The figure shows the geographic distribution of visits performed by cases across central Mexico, and the cumulative incidence of dengue at municipal level for 2012.

https://doi.org/10.1371/journal.pone.0172313.g007

Within the locality of Axochiapan the most visited areas were identified by dividing the locality in 50 m-radius hexagonal cells (Fig 8A). The most visited cells were those located in the locality’s central area, which correspond to the location of the main market, road junctions and main administrative and / or service offices. The location of the cells considered as common visit sites for cases are shown in Fig 8B. Unlike in Fig 8A, the geographical distribution of these 15 cells tends to be peripheral with respect to the locality.

thumbnail
Fig 8. Visit sites for participants in Axochiapan town.

(A) Shows the hexagonal 50-meter radius cells most frequently visited by participants regardless of the group they were allocated (cases, intradomestic controls or population controls). (B) Shows 15 hexagonal cells that were independently visited mostly by at least two cases and their respective houses as identified by GPS. Red points are the houses of cases and intradomestic controls, green points are houses inhabited by population controls, and orange points are the houses of intradomestic controls that declared living with a case but actually lived in houses different to those inhabited by a case.
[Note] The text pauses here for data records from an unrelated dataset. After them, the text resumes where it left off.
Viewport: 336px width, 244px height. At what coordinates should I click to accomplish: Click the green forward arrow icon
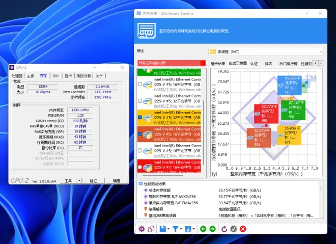213,229
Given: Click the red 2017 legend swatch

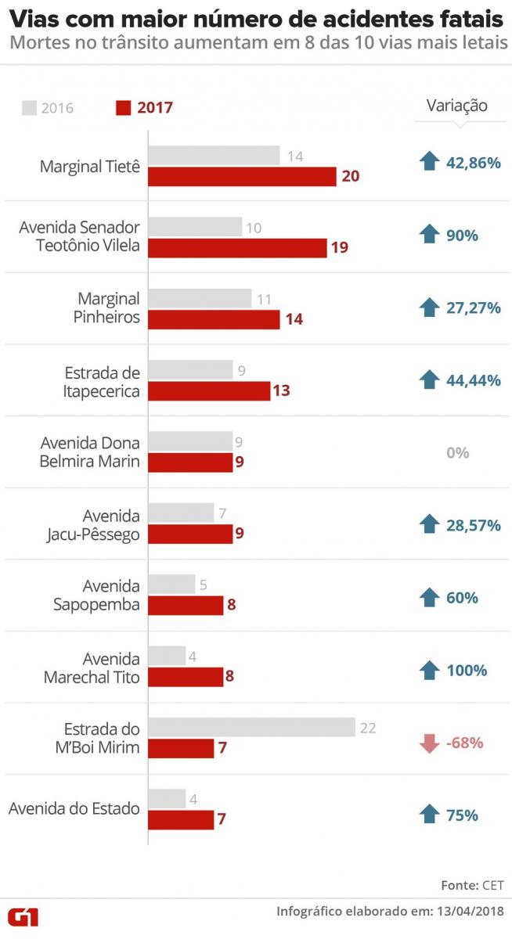Looking at the screenshot, I should point(122,108).
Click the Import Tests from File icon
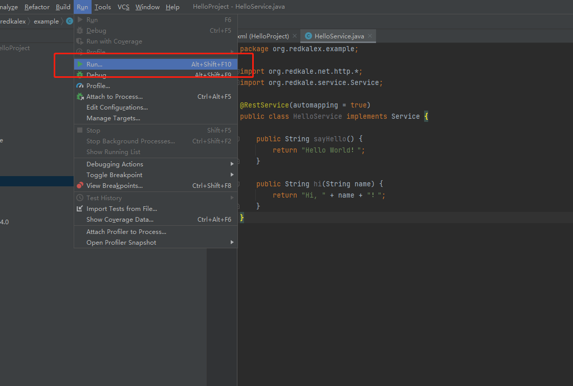Screen dimensions: 573x386 pos(80,209)
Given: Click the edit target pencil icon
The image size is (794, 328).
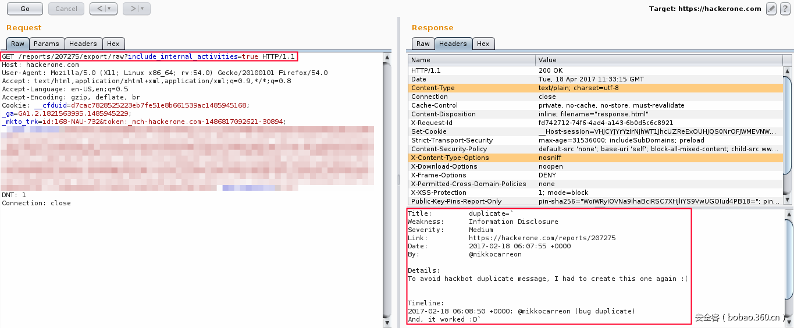Looking at the screenshot, I should pos(771,9).
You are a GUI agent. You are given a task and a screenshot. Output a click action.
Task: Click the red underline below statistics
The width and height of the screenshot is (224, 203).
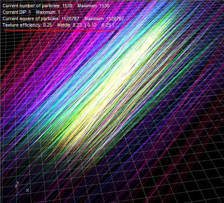(x=60, y=30)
https://doi.org/10.1371/journal.pone.0172313.g008

Using Google Earth we identified the geographic features of each of the 15 cells that was classified as a common visit site for cases. Fourteen out of fifteen cells were geographically located within the locality of Axochiapan, Morelos, and the last one was in the central area of a neighboring small locality (Town of Tzicatlán) in the State of Puebla. As for their typology, xix out of 15 cells clearly corresponded to residential areas (including that in the neighboring State), one cell was a residential area adjacent to a local large business, four cells included small processing plants, a warehouse and a local business, three peripheral cells were crop fields and one cell was clearly a soccer field.

Discussion

Previous works have used GPS tools for measuring exposure to infectious diseases [1618]. In DF, recent works in the endemic area of Iquitos, Peru, have elegantly described human population mobility [19, 9]. However, few data are available for infected cases so far. Our work builds upon our knowledge of the role played by mobility in DENV transmission documenting spatial mobility of subjects from an endemic region that had, or had not been recently infected by DENV.
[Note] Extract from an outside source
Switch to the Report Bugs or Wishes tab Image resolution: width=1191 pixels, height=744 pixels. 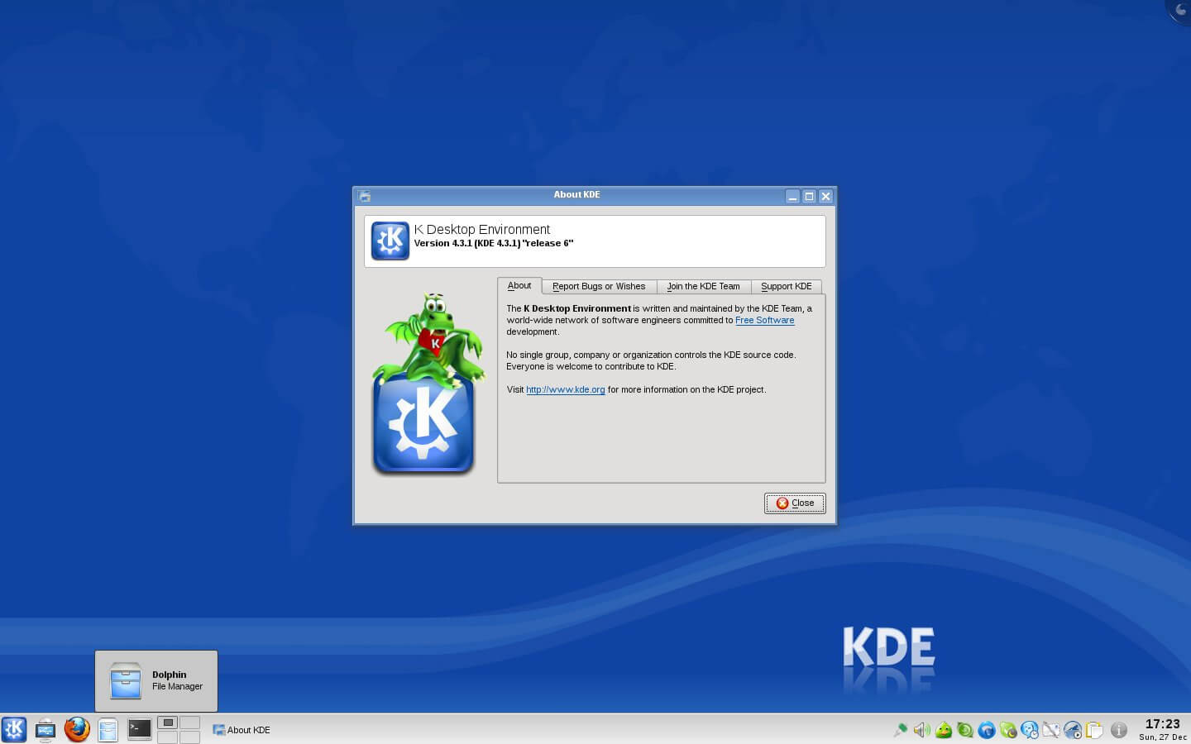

Our data show that the people from Axochiapan stay within their houses or surrounding areas most of the time. This is consistent with previous observations in Iquitos, where population rarely moves more than 1 km away from their homes [10], however, some individuals recorded movements to very distant locations through the relatively short follow-up period. These movements were present in all three study groups and exceeded a 100-km radius from the center of the study, covering the neighboring states of Morelos, State of Mexico, Puebla, Mexico City, Tlaxcala and Hidalgo. All of these states are located in the Mexican central plateau, which is also the best connected region in the country and therefore it is not difficult to reach those destinations by commute travel [20]. Surprisingly, spatial mobility in humans was not geographically symmetrical in our study, since no movements were recorded to state of Guerrero, which is a coastal, highly endemic area for Dengue and also a popular destination for leisure activities. As for the reason why the mobility of the individuals is biased towards central plains in Mexico and practically absent towards the southern regions, it was a surprising finding also for us, but we think that it has to do with two factors: first the economic activities in Axochiapan are mainly related to agriculture, trade and services which are strongly influenced by the needs of Mexico City and its Metropolitan area, comprised also by the States of Morelos, Puebla, México and Hidalgo. The main cities of these states were those that were visited by the cases and in a lesser extent by the controls.
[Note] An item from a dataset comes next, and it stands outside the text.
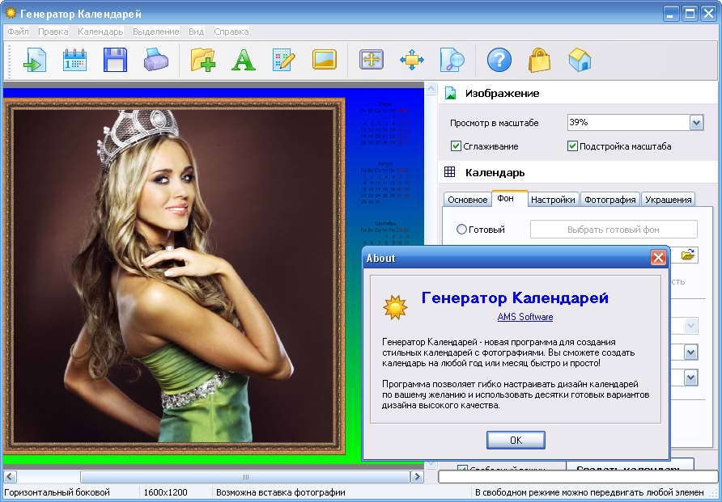Click the green letter A text icon
The width and height of the screenshot is (722, 502).
coord(243,60)
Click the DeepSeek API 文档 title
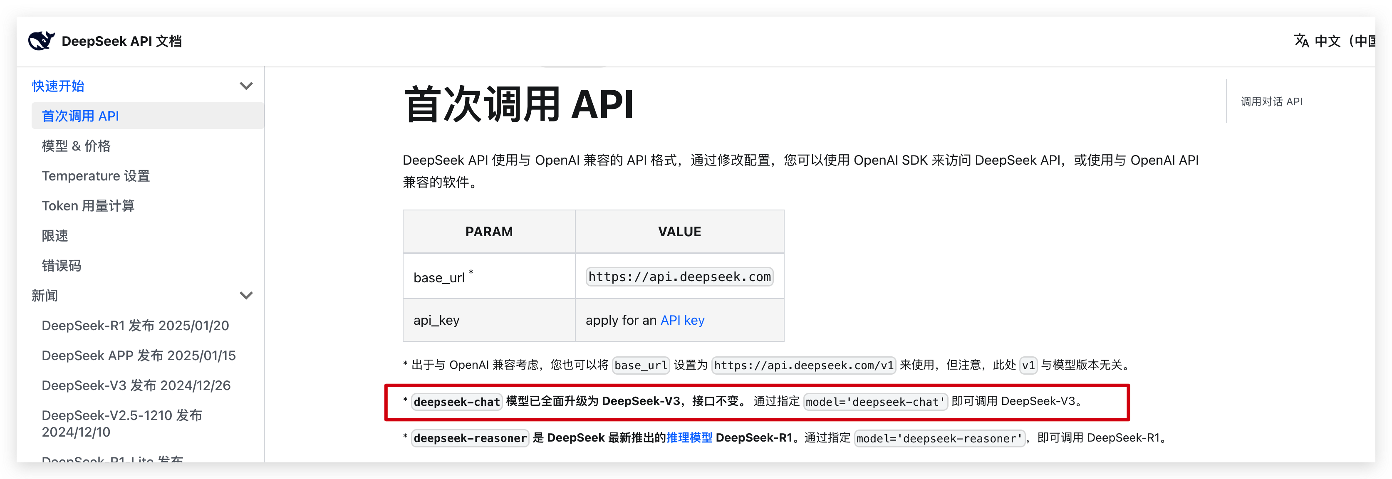Image resolution: width=1392 pixels, height=479 pixels. pos(122,41)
Secondly, we did not perform any follow-up during summer and Christmas holidays, which In Mexico are specific periods for leisure. These activities are usually performed in places that might be different that those observed in our study, including the beaches in the southern coast. It is possible that had we performed our follow-up in vacation periods the observed mobility might have been different, and also leave us with a very interesting research question for the future.

The large size of the area covered by these few individuals from a small locality (Axochiapan has roughly 17,000 inhabitants) is of capital importance, given the fact that in Mexico, and probably in many other places, epidemiological surveillance, prevention and control activities for DF are mainly planned, supported and executed by local health authorities, who rely on the information generated by a number of systems, most of them automated [14], but that are usually restricted to their local administrative limits, namely municipality, sanitary jurisdiction or state at best. Thus when DF outbreaks overcome those limits and a wider coordination is needed, it is probably that the outbreaks are already established and the window of time for effectively applying control measures has been lost.

Our data show that the cases group had the largest difference on the time spent in the home area with strong age dependence. Older cases spent less time in their homes compared to younger cases. As far as the number of visits is concerned, subjects in the cases group, especially those aged over 25, performed many and more distant visits, than subjects in the intradomestic control group. This difference with the population control group was less marked. This scenario suggests that the population aged over 25 might play an important role in DENV persistence and dispersion perhaps working as geographic spreaders. Our group previously determined dengue incidence for this age group and proposed a dynamic model which seems to be corroborated by the results presented here [13]. Infected individuals, both symptomatic but also asymptomatic [21], may facilitate the infection of extradomestic mosquito populations in a local scale as models have suggested [8], or at a regional scale introducing or exporting the virus.

Given the fact that we performed an uninterrupted 24-hour follow up, we were capable to register the time when individuals left their homes for whatever activity they performed. To our surprise, we recorded waypoints out of the participant’s homes virtually at any hour of the day. Although the majority of records show that people in Axochiapan have a day-light pattern of activities, we recorded waypoints from cases, between 00:00 and 05:00 AM, which were consistent with participants’ declared jobs, which were related to nocturnal activities such as bakers and workers from the local stone processing plant.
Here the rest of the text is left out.